The only real way to account for human error in your entry control efforts is to install piggyback-specific physical access control products like turnstiles. Certain turnstiles are built specifically to only let one person through at a time, making it virtually impossible for a potential piggybacker or tailgater to sneak in. These products eliminate human error and they even function autonomously for those facilities that are looking for entry control options but do not want to spend the money on a security guard.
Which Turnstiles Prevent Piggybacking and Tailgating?
There are two main types of turnstiles that prevent tailgating and piggybacking with a third type that can detect unauthorized entry attempts. All three of these turnstile types can provide a great foundation for combatting unauthorized entry and user error.
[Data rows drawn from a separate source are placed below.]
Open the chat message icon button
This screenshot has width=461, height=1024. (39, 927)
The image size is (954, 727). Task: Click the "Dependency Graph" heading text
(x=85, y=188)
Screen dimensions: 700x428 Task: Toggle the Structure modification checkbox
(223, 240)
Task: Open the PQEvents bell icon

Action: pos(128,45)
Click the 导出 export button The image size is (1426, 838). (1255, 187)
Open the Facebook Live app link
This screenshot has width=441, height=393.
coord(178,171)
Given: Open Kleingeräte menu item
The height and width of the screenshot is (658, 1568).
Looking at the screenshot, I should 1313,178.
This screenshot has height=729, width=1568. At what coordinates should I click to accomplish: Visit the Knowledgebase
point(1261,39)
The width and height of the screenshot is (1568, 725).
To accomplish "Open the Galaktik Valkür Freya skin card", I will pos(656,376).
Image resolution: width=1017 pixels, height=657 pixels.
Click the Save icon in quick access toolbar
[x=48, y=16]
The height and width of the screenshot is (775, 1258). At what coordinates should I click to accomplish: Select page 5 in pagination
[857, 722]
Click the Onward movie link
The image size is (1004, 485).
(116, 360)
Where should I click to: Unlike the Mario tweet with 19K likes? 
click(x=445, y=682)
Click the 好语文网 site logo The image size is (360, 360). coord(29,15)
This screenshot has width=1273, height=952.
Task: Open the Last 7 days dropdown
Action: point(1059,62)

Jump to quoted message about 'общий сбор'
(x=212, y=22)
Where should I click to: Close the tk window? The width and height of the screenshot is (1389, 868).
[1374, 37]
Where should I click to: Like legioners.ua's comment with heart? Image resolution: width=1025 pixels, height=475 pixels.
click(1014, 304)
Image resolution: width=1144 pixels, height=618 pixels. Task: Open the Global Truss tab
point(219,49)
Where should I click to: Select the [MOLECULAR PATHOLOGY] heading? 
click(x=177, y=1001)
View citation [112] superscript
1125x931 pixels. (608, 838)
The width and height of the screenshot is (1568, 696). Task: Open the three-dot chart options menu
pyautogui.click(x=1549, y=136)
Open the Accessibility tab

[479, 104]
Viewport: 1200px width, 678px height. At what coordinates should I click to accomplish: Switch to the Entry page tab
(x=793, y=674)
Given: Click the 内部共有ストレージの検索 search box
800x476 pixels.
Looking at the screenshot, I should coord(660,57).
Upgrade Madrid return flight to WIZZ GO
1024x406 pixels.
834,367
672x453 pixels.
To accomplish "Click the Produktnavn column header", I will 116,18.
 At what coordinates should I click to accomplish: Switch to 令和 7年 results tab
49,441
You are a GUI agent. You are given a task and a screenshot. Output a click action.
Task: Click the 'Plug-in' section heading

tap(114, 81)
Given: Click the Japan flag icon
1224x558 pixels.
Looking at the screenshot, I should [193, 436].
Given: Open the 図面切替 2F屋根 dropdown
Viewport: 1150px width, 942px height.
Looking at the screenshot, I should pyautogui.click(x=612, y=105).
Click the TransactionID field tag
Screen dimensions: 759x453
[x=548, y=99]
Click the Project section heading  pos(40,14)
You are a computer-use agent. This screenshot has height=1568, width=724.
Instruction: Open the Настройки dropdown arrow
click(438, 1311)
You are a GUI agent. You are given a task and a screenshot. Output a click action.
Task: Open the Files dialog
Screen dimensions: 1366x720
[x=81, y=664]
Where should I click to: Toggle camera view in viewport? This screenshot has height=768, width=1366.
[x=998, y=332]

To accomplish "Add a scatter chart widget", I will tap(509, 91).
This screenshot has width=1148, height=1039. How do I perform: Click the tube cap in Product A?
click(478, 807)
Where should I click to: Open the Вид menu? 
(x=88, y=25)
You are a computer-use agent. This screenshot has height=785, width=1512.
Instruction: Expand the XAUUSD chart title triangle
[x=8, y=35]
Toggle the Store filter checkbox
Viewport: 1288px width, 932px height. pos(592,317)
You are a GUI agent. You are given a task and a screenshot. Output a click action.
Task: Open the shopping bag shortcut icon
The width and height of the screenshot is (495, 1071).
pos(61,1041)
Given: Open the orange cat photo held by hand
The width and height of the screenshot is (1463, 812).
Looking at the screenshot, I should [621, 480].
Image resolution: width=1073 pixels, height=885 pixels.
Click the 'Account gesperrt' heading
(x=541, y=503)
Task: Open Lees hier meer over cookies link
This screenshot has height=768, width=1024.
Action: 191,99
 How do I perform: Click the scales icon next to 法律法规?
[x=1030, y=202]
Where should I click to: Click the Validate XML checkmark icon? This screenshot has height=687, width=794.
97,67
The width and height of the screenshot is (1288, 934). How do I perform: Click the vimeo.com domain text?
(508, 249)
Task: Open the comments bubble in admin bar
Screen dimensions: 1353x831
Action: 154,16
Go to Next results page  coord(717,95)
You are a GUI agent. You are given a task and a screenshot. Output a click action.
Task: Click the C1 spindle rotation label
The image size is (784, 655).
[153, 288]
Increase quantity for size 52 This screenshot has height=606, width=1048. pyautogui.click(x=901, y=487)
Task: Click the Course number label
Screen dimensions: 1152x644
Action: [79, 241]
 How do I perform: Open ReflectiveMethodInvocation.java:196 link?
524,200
Waist high tripod turnstiles and full height turnstiles are purpose-built to prevent tailgating. With the way they are configured and the way their arms move, these turnstiles make it impossible for more than one person to pass through at a time, thus preventing tailgating and piggybacking. Further, they cannot be held open, forced unlocked, or even easily broken.
For those facilities that require a more aesthetically pleasing turnstile solution, optical turnstiles are the best choice. Optical turnstiles utilize complex arrays of optical beams and internal processing computers to detect tailgaters. Once an unauthorized entry is detected, physical barriers will be prompted to close, and audible as well as visual alarms are sent out to the surrounding area.
No matter which option you choose for piggybacking security, any is better than none. Like I said above in my cringeworthy analogy, don’t build the house without the foundation. And above all, don’t think piggybacking and tailgating are not a real threat because even your best employees can unknowingly slip up and cause a major security breach.